Using the portabledesktop package page, decide whether each statement agrees with it: (a) the CLI is mainly meant for local demos and debugging; (b) the Linux runtime has to be obtained separately from the npm package; (c) the container demo prints a viewer URL that is typically http://localhost:5190. Answer yes or no for each and quote the words of the page that settle it.
(GIVEN TEXT begins)
@hugodutka/portabledesktop
v0.0.1
Published
Portable Linux desktop runtime with a TypeScript API and CLI
Maintainers
Readme
portabledesktop
Run a real Linux desktop for AI agents.
portabledesktop gives your agent a controllable desktop session with real GUI apps, mouse/keyboard actions, screenshots, and recordings.
- Built for agent loops
- API-first (CLI is mainly for local demos/debugging)
- Linux runtime included in the npm package
Install
pnpm add portabledesktopFor a Vercel AI SDK computer-use loop:
pnpm add portabledesktop ai @ai-sdk/anthropicFor OpenAI models, install @ai-sdk/openai instead of @ai-sdk/anthropic.
Container Demo
export ANTHROPIC_API_KEY=<key>docker run -it --rm \
-e ANTHROPIC_API_KEY="$ANTHROPIC_API_KEY" \
-p 5190:5190 \
ghcr.io/coder/portabledesktop \
"play a game of chess"The container prints a viewer URL (typically http://localhost:5190) so you can watch and intervene while the agent runs.
(GIVEN TEXT ends)
(INFORMATION GIVEN begins)
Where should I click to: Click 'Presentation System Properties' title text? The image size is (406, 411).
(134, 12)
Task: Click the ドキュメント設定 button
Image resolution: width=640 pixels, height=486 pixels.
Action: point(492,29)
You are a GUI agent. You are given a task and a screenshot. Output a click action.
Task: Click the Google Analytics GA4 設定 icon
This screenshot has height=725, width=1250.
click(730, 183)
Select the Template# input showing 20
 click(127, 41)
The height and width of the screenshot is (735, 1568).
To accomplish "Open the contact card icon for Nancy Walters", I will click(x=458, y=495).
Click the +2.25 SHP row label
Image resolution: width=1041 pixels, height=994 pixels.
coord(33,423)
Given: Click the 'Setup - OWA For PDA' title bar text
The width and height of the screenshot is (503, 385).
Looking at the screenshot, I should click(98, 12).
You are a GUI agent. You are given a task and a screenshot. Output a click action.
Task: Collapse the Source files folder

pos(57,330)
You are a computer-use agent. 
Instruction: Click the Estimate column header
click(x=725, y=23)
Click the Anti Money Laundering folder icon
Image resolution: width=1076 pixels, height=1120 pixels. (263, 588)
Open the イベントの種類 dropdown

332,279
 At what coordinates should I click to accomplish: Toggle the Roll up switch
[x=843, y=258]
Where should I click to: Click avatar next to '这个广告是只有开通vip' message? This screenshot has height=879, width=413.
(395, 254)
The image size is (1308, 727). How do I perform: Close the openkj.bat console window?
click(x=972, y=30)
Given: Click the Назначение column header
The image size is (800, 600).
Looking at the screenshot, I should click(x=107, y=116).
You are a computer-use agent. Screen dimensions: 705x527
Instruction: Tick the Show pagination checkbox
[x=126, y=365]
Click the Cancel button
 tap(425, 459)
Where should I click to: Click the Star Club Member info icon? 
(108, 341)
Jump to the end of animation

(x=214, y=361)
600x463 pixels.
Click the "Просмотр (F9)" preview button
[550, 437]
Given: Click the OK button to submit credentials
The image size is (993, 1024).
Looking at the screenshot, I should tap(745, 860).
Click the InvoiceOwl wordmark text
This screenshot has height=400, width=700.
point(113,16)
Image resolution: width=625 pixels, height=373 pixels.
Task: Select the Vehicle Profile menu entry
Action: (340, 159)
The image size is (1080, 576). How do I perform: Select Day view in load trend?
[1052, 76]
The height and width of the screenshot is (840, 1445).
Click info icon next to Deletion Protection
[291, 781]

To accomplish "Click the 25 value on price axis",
(INFORMATION GIVEN ends)
ANSWER FOR THIS EXERCISE:
(a) Yes: "API-first (CLI is mainly for local demos/debugging)"
(b) No: "Linux runtime included in the npm package"
(c) Yes: "The container prints a viewer URL (typically http://localhost:5190)"